Local attorney Teresa J. Rhyne

–By Teresa J. Rhyne

I have been one of the lucky ones since the pandemic hit in March of last year. My loved ones are healthy, and my law practice is busier than ever. But I see the havoc Covid-19 has caused—I see it in my clients every day. I feel it myself sometimes, too.

It’s a sense of unease, of unknowing, and, perhaps most significantly, of a lack of control. It’s hard to plan for next week, let alone the future, when our environment, the advice from the experts, and indeed the outbreak itself, seems to change on a daily basis.  There’s a vaccine now. Can we take a vacation? Can we see our loved ones? And if not now, when?

What we can plan for

That fear of the unknown and the need for control is why my office has been so busy. It’s that old saying, “only two things in life are certain: death and taxes.” Since I’m an estate planning attorney, I deal in both. My high net-worth clients are concerned that under any new tax bill, the currently very advantageous estate tax laws will change, and we’re busy doing planning and gifting to take advantage of current tax laws.

RECORDS:

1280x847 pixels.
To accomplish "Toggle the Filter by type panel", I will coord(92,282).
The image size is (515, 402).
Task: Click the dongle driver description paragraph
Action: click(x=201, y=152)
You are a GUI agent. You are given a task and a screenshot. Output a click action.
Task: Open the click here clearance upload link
---
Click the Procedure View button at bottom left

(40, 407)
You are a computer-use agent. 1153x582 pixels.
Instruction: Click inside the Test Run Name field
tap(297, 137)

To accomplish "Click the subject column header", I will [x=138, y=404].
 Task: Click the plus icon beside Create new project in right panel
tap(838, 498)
* * *
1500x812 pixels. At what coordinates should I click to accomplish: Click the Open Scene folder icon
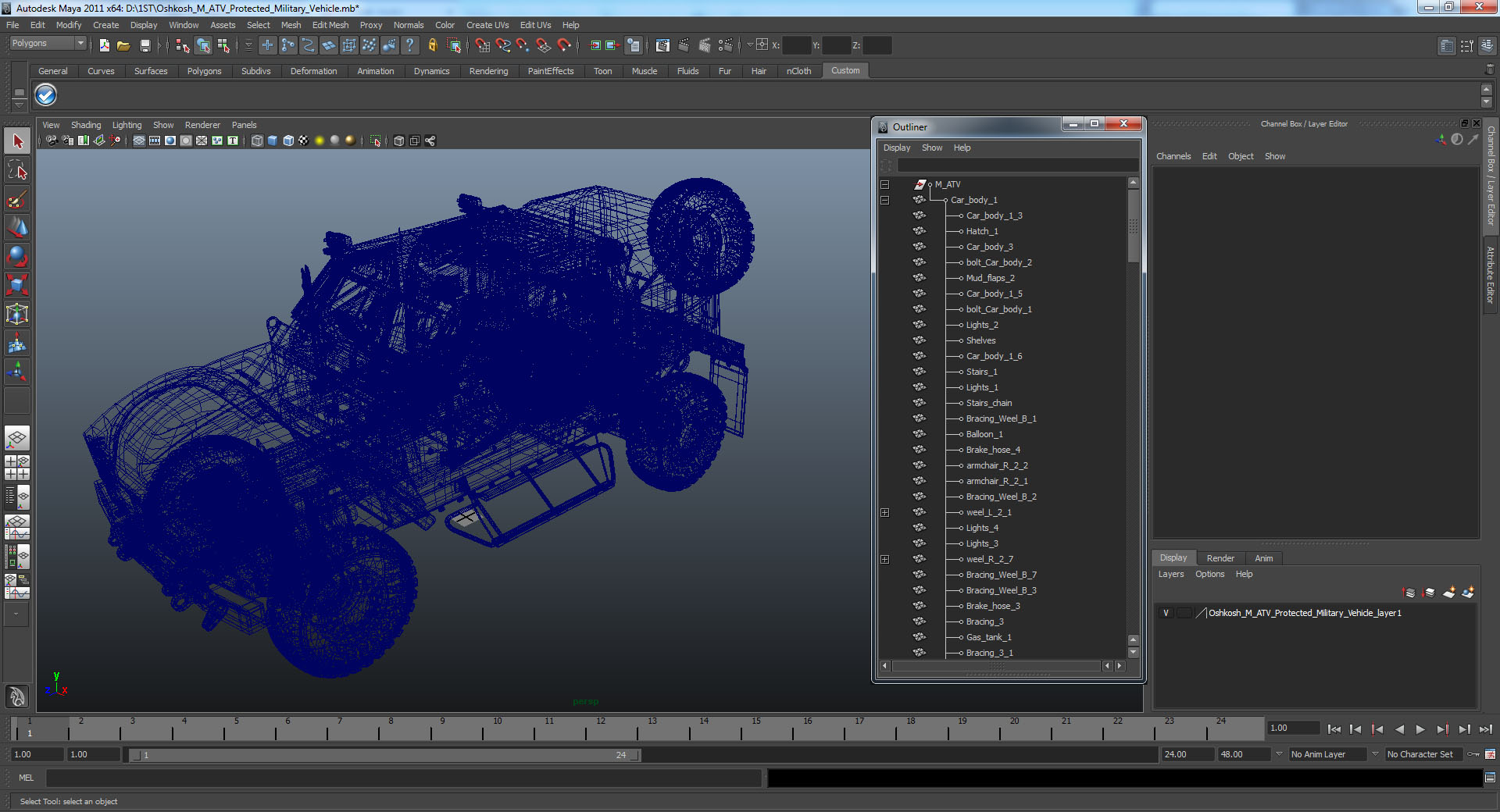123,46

BRIEF: Can you reproduce, word for word, the part of the estate planning essay starting at "It’s a sense" and ending at "current tax laws."?

EXERCISE RESPONSE:
It’s a sense of unease, of unknowing, and, perhaps most significantly, of a lack of control. It’s hard to plan for next week, let alone the future, when our environment, the advice from the experts, and indeed the outbreak itself, seems to change on a daily basis.  There’s a vaccine now. Can we take a vacation? Can we see our loved ones? And if not now, when?

What we can plan for

That fear of the unknown and the need for control is why my office has been so busy. It’s that old saying, “only two things in life are certain: death and taxes.” Since I’m an estate planning attorney, I deal in both. My high net-worth clients are concerned that under any new tax bill, the currently very advantageous estate tax laws will change, and we’re busy doing planning and gifting to take advantage of current tax laws.